Still, I wasn’t too worried. I’d had lumps before. Didn’t I have fibrocystic disease? Lumps were to be expected. I’d even had several biopsies and they’d all been benign. As for familial cancer--hey, I was one of the lucky ones. It always passed me by…didn’t it?

I did the same thing I always did--checked the other breast for a corresponding thickening. If I found one, that would mean that my “lump” was simply a gland. This time, there wasn’t one. Okay, I’ll call the doctor. I’m overdue for a mammo, anyway.

Accordingly, I found myself in an exam room where the doctor checked my breast, agreed that yes, I did indeed have a lump, and yes, I needed a biopsy. At that point, the routine took an unexpected turn; he didn’t order an aspiration but sent me to a pathologist for a core needle biopsy.

Even the description didn’t sound good.

Okay, time to worry a little. Things weren’t going according to plan. My four previous biopsies had been a snap; three were aspirations--the surgeon simply inserted a hypodermic needle into the cyst and drained it. The fourth was surgical; I’d awakened hearing his voice telling me everything was all right.

But this time….

A few days later, I was laying face down on a table at the pathologist’s clinic, my right breast dangling through an opening at the head of the table. (Now that was embarrassing!)

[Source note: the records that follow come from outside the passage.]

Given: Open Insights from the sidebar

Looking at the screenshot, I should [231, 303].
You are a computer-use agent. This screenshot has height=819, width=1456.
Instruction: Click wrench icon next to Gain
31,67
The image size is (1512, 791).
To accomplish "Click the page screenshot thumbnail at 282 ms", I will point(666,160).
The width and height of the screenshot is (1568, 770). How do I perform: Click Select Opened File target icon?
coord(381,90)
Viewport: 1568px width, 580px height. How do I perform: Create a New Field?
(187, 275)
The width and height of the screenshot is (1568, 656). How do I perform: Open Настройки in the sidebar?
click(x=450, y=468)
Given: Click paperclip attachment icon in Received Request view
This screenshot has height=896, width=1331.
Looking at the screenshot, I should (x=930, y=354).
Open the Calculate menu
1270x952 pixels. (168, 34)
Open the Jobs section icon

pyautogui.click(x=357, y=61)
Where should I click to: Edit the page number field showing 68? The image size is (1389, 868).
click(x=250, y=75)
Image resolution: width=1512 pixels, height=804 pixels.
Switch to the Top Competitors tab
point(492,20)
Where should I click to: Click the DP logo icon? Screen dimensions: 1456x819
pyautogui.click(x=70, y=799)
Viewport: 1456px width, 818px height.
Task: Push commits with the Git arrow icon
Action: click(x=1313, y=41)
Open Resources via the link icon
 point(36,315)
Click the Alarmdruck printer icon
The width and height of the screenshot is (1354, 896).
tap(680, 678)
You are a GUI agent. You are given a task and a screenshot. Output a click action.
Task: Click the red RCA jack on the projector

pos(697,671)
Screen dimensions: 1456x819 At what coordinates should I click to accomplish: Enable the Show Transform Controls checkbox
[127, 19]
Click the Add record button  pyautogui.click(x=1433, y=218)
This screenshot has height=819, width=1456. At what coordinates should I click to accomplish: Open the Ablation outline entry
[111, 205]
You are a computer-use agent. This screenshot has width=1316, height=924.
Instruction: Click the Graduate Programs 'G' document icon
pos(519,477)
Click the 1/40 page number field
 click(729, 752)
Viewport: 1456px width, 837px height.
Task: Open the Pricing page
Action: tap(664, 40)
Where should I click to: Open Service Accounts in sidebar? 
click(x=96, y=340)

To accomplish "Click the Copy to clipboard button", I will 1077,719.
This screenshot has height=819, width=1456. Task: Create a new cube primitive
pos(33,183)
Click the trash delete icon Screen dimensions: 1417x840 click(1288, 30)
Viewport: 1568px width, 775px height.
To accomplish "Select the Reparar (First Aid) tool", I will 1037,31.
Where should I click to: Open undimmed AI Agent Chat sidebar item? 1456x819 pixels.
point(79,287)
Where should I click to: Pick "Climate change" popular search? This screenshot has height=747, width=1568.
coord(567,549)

As she helped me settle on the table, a nurse explained the procedure: the table would be raised and the doctor would perform the biopsy from underneath, using a scalpel shaped like a long, thin potato peeler. This instrument would be inserted into my breast and rotated, slicing off sections of the tumor for analysis. He would then place a wire near the tumor as a guide, if surgery became necessary.

My breast had been injected with local anesthetic, so it would be painless, she assured me.

She lied.

An hour later, gauzed and bandaged, I left the office, reassuring myself that things were fine now. The doctor would check the tissue samples. He’d call me back and tell me everything was A-okay.

He didn’t.

The phone call I got wasn’t what I wanted to hear. The sample was malignant. Malignant--is there an uglier word in the English language?--black and deadly and fear-inspiring.


  1. Mary Marvella // August 22, 2008 at 8:50 PM  

    You put words to fears that lurk in the hearts of most women. You did it well! Thanks.

  2. Joanne // August 23, 2008 at 8:44 AM  

    Thank you for sharing your poignant post.

  3. Joanne // August 23, 2008 at 8:44 AM  

    Thank you for sharing your poignant post.

  4. Nightingale // August 23, 2008 at 11:27 AM  

    I know the feeling and you've described it perfectly. You realize you've looked Death in the eye. Maybe this post will remind someone out there to stop delaying that mammogram.

  5. Arkansas Cyndi // August 23, 2008 at 11:41 PM  

    very scary story. I've had a "core biopsy". My table position was exactly the same as yours. I had no pain at all. None. great drugs, I'm thinking!

    Unless yours, mine was normal breast tissue.

    Good luck. Thanks for sharing your story.